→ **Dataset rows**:
-=-=-=-=-

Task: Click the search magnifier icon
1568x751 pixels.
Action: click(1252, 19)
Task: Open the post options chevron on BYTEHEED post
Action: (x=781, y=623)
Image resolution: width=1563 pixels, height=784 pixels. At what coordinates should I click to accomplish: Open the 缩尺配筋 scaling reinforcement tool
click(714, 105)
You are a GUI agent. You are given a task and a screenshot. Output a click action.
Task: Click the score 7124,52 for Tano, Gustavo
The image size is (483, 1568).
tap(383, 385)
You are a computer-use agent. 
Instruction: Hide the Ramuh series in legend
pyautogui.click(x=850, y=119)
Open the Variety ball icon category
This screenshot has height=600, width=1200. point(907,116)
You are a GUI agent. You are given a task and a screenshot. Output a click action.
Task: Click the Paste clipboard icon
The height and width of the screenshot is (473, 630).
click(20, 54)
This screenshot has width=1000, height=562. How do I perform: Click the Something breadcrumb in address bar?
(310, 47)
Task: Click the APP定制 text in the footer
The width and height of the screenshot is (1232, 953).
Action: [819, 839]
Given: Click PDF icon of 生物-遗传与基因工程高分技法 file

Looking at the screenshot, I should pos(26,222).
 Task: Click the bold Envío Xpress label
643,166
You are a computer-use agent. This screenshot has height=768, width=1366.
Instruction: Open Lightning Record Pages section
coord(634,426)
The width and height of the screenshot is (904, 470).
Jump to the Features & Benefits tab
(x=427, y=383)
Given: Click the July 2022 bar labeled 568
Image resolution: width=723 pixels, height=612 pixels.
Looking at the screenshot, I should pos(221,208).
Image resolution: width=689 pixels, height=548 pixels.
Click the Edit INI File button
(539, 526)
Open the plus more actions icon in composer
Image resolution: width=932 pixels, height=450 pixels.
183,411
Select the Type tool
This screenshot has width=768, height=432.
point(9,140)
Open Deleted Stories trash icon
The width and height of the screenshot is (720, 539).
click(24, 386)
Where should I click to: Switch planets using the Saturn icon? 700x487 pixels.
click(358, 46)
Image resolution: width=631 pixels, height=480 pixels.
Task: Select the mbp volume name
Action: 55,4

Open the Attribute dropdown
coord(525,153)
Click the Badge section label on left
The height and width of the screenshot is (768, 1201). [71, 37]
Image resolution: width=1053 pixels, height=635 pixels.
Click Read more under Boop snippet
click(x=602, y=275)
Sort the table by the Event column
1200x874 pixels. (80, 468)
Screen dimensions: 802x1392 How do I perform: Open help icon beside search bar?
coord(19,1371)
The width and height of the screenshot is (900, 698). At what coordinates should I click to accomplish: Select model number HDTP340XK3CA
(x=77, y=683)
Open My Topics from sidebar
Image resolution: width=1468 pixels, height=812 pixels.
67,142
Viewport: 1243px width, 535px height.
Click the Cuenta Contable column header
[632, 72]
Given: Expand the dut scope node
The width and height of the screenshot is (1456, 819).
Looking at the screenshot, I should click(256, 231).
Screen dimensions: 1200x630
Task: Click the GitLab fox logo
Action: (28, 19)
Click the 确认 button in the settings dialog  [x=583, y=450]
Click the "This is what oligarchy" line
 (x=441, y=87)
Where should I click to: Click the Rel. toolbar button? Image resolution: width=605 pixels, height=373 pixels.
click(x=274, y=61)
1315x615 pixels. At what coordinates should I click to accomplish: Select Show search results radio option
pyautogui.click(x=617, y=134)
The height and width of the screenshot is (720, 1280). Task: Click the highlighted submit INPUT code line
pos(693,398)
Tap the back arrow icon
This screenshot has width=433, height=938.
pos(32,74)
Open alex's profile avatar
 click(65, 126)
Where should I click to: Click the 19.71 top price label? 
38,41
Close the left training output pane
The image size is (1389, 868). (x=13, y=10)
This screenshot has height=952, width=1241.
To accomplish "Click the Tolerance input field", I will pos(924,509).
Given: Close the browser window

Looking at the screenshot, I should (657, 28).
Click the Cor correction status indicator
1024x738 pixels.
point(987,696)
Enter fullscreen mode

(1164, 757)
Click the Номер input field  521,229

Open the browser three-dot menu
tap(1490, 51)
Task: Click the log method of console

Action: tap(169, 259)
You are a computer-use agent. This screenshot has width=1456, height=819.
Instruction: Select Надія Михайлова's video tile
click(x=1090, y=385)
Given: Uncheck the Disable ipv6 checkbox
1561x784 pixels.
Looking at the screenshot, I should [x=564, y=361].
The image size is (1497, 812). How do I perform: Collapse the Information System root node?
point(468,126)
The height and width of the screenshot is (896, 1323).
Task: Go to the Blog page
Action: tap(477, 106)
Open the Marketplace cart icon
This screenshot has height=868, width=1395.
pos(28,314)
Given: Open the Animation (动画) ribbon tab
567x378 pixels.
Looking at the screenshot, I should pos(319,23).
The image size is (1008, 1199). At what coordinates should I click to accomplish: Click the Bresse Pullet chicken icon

-=-=-=-=-

→ **Problem requirements**:
Copy out all of the records above, switching every "computer-use agent" to "desktop agent" and leaving everything else unchanged.

→ **Output**:
Task: Click the search magnifier icon
1568x751 pixels.
Action: click(1252, 19)
Task: Open the post options chevron on BYTEHEED post
Action: (x=781, y=623)
Image resolution: width=1563 pixels, height=784 pixels. At what coordinates should I click to accomplish: Open the 缩尺配筋 scaling reinforcement tool
click(714, 105)
You are a GUI agent. You are given a task and a screenshot. Output a click action.
Task: Click the score 7124,52 for Tano, Gustavo
The image size is (483, 1568).
tap(383, 385)
You are a desktop agent. 
Instruction: Hide the Ramuh series in legend
pyautogui.click(x=850, y=119)
Open the Variety ball icon category
This screenshot has height=600, width=1200. point(907,116)
You are a GUI agent. You are given a task and a screenshot. Output a click action.
Task: Click the Paste clipboard icon
The height and width of the screenshot is (473, 630).
click(20, 54)
This screenshot has width=1000, height=562. How do I perform: Click the Something breadcrumb in address bar?
(310, 47)
Task: Click the APP定制 text in the footer
The width and height of the screenshot is (1232, 953).
Action: [819, 839]
Given: Click PDF icon of 生物-遗传与基因工程高分技法 file

Looking at the screenshot, I should pos(26,222).
 Task: Click the bold Envío Xpress label
643,166
You are a desktop agent. This screenshot has height=768, width=1366.
Instruction: Open Lightning Record Pages section
coord(634,426)
The width and height of the screenshot is (904, 470).
Jump to the Features & Benefits tab
(x=427, y=383)
Given: Click the July 2022 bar labeled 568
Image resolution: width=723 pixels, height=612 pixels.
Looking at the screenshot, I should pos(221,208).
Image resolution: width=689 pixels, height=548 pixels.
Click the Edit INI File button
(539, 526)
Open the plus more actions icon in composer
Image resolution: width=932 pixels, height=450 pixels.
183,411
Select the Type tool
This screenshot has width=768, height=432.
point(9,140)
Open Deleted Stories trash icon
The width and height of the screenshot is (720, 539).
click(24, 386)
Where should I click to: Switch planets using the Saturn icon? 700x487 pixels.
click(358, 46)
Image resolution: width=631 pixels, height=480 pixels.
Task: Select the mbp volume name
Action: 55,4

Open the Attribute dropdown
coord(525,153)
Click the Badge section label on left
The height and width of the screenshot is (768, 1201). [71, 37]
Image resolution: width=1053 pixels, height=635 pixels.
Click Read more under Boop snippet
click(x=602, y=275)
Sort the table by the Event column
1200x874 pixels. (80, 468)
Screen dimensions: 802x1392 How do I perform: Open help icon beside search bar?
coord(19,1371)
The width and height of the screenshot is (900, 698). At what coordinates should I click to accomplish: Select model number HDTP340XK3CA
(x=77, y=683)
Open My Topics from sidebar
Image resolution: width=1468 pixels, height=812 pixels.
67,142
Viewport: 1243px width, 535px height.
Click the Cuenta Contable column header
[632, 72]
Given: Expand the dut scope node
The width and height of the screenshot is (1456, 819).
Looking at the screenshot, I should click(256, 231).
Screen dimensions: 1200x630
Task: Click the GitLab fox logo
Action: (28, 19)
Click the 确认 button in the settings dialog  [x=583, y=450]
Click the "This is what oligarchy" line
 (x=441, y=87)
Where should I click to: Click the Rel. toolbar button? Image resolution: width=605 pixels, height=373 pixels.
click(x=274, y=61)
1315x615 pixels. At what coordinates should I click to accomplish: Select Show search results radio option
pyautogui.click(x=617, y=134)
The height and width of the screenshot is (720, 1280). Task: Click the highlighted submit INPUT code line
pos(693,398)
Tap the back arrow icon
This screenshot has width=433, height=938.
pos(32,74)
Open alex's profile avatar
 click(65, 126)
Where should I click to: Click the 19.71 top price label? 
38,41
Close the left training output pane
The image size is (1389, 868). (x=13, y=10)
This screenshot has height=952, width=1241.
To accomplish "Click the Tolerance input field", I will pos(924,509).
Given: Close the browser window

Looking at the screenshot, I should (657, 28).
Click the Cor correction status indicator
1024x738 pixels.
point(987,696)
Enter fullscreen mode

(1164, 757)
Click the Номер input field  521,229

Open the browser three-dot menu
tap(1490, 51)
Task: Click the log method of console

Action: tap(169, 259)
You are a desktop agent. This screenshot has width=1456, height=819.
Instruction: Select Надія Михайлова's video tile
click(x=1090, y=385)
Given: Uncheck the Disable ipv6 checkbox
1561x784 pixels.
Looking at the screenshot, I should [x=564, y=361].
The image size is (1497, 812). How do I perform: Collapse the Information System root node?
point(468,126)
The height and width of the screenshot is (896, 1323).
Task: Go to the Blog page
Action: tap(477, 106)
Open the Marketplace cart icon
This screenshot has height=868, width=1395.
pos(28,314)
Given: Open the Animation (动画) ribbon tab
567x378 pixels.
Looking at the screenshot, I should pos(319,23).
The image size is (1008, 1199). At what coordinates should I click to accomplish: Click the Bresse Pullet chicken icon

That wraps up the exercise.